Tortue en cocotte et autres plats peu connus
 
Quelqu'un a demandé l'autre jour - je crois que c'était dona Naïr Carvalho - car elle aime servir du bon et du meilleur, ce que l'on peut offrir à un invité raffiné, exigeant, aux goûts recherchés, un artiste enfin, réclamant des mets délicats, des plats fins inhabituels, rien qui rappelle la cuisine courante.
 
Dans ce cas, je recommande de servir un plat délicieux: de la tortue d'eau douce en cocotte - et je vais vous donner la recette qui m'a été enseignée par ma maîtresse en assaisonnements et sauces, dona Carmen Dias, recette gardée secrète jusqu'à présent. Vous pouvez la copier dans vos cahiers. Et si je me rappelle bien, la tortue en cocotte est nourriture de candomblé, m'a dit ma comadre Dionísia, fille d'Oxóssi, et le mets préféré du dieu Xangô.
 
Outre la tortue, je recommande le gibier en général, et en particulier une soupe de lézard teiu, à la chair tendre parfumée à la coriandre et au romarin. Si vous le pouvez, présentez un pécari rôti entier, enveloppé de feuilles aromatiques, ah! le roi des grands plats, le porc sauvage, dont la chair a une saveur de forêt vierge et de liberté.
 
Mais si votre invité désire un gibier encore plus rare et excellent, cherchez le nec plus ultra, le plat suprême, ce qu'il y a de meilleur, le plaisir des dieux, pourquoi ne pas lui servir une jeune et jolie veuve mijotée dans ses larmes de tristesse et de solitude, dans sa pudeur et son deuil, les appels de son désir brûlant qui lui donne un goût de faute et de péché?
 
Ah! je connais une veuve semblable, de piment et de miel, mijotée chaque nuit à petit feu, juste à point pour être servie.
 
Tortue en Cocotte

Prendre une tortue d'eau douce qu'il faut tuer - procédé barbare - en la sciant sur les côtés pour ne pas abîmer la carapace.
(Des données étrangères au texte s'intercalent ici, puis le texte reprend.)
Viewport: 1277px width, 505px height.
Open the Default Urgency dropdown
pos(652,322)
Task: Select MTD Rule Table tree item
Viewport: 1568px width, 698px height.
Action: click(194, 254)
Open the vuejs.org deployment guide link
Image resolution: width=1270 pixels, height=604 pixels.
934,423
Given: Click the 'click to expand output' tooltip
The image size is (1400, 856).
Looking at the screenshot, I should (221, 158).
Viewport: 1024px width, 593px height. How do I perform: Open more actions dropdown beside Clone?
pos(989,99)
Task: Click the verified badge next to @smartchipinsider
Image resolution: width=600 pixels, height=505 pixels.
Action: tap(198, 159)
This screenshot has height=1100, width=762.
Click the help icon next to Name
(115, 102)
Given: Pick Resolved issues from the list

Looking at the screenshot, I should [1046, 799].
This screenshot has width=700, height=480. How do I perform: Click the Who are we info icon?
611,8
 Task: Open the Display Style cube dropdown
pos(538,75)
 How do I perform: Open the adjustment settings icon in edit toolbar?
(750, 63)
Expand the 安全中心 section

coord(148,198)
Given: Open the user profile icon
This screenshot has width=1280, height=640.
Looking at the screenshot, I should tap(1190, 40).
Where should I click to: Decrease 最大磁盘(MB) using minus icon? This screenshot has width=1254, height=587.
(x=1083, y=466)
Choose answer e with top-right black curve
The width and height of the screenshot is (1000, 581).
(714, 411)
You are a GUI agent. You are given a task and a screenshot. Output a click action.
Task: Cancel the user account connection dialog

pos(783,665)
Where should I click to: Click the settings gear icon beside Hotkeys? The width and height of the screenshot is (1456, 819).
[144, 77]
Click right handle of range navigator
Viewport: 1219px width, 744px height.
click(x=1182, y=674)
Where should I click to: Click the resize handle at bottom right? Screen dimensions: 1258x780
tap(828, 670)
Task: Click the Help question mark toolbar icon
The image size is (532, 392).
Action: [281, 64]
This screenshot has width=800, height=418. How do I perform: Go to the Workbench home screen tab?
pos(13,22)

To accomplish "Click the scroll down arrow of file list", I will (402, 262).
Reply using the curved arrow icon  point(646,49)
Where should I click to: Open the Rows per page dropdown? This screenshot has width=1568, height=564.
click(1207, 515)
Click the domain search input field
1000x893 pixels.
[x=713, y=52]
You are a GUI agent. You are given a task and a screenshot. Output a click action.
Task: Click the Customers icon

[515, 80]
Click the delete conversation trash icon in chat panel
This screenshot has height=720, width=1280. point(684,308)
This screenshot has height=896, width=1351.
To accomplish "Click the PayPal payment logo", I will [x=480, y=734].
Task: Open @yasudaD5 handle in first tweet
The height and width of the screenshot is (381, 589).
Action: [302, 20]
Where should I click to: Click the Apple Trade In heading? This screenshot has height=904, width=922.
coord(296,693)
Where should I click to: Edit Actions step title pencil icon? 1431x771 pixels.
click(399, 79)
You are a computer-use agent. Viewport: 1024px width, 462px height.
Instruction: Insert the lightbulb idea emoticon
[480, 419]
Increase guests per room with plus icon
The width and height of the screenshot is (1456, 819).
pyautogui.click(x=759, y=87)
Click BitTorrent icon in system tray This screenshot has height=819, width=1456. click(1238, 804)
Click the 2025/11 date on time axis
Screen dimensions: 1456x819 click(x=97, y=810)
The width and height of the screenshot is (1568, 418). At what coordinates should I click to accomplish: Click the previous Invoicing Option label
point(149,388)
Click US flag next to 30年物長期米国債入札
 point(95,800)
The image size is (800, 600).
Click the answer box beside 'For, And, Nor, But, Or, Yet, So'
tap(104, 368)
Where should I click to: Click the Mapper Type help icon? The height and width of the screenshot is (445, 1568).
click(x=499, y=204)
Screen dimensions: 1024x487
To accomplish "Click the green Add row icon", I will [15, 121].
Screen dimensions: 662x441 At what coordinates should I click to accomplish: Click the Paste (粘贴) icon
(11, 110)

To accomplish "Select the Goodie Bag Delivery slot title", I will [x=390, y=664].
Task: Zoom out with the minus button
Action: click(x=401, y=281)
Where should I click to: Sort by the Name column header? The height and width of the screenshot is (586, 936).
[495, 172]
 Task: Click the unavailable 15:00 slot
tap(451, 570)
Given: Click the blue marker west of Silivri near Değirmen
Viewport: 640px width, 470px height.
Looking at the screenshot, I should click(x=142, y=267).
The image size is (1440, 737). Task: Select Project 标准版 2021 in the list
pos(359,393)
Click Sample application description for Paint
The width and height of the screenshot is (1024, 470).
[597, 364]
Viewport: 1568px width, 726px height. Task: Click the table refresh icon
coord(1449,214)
Pendre l'animal par les pattes de derrière, lui couper la tête et le laisser ainsi pendant une heure pour que le sang s'écoule. Ensuite, la bête posée sur le dos, couper les pieds en prenant soin de laisser les pattes, et enlever la peau épaisse qui les recouvre. Puis retirer la chair, les abats (foie et coeur) et les oeufs s'il y en a, jeter les tripes, opération qui requiert des soins particuliers, chaque travail étant fait à part. Laver le tout, chair et viscères qui, macérés dans les assaisonnements ci-après, devront cuire à feu doux jusqu'à présenter une coloration or foncé et un arôme spécifique.
 
Condiments: sel, citron, ail, oignon, tomate, poivre, huile douce à volonté. Ce plat doit être servi avec des pommes de terre cuite à l'eau sans sel, ou avec de la farine de manioc blanche recouverte de coriandre.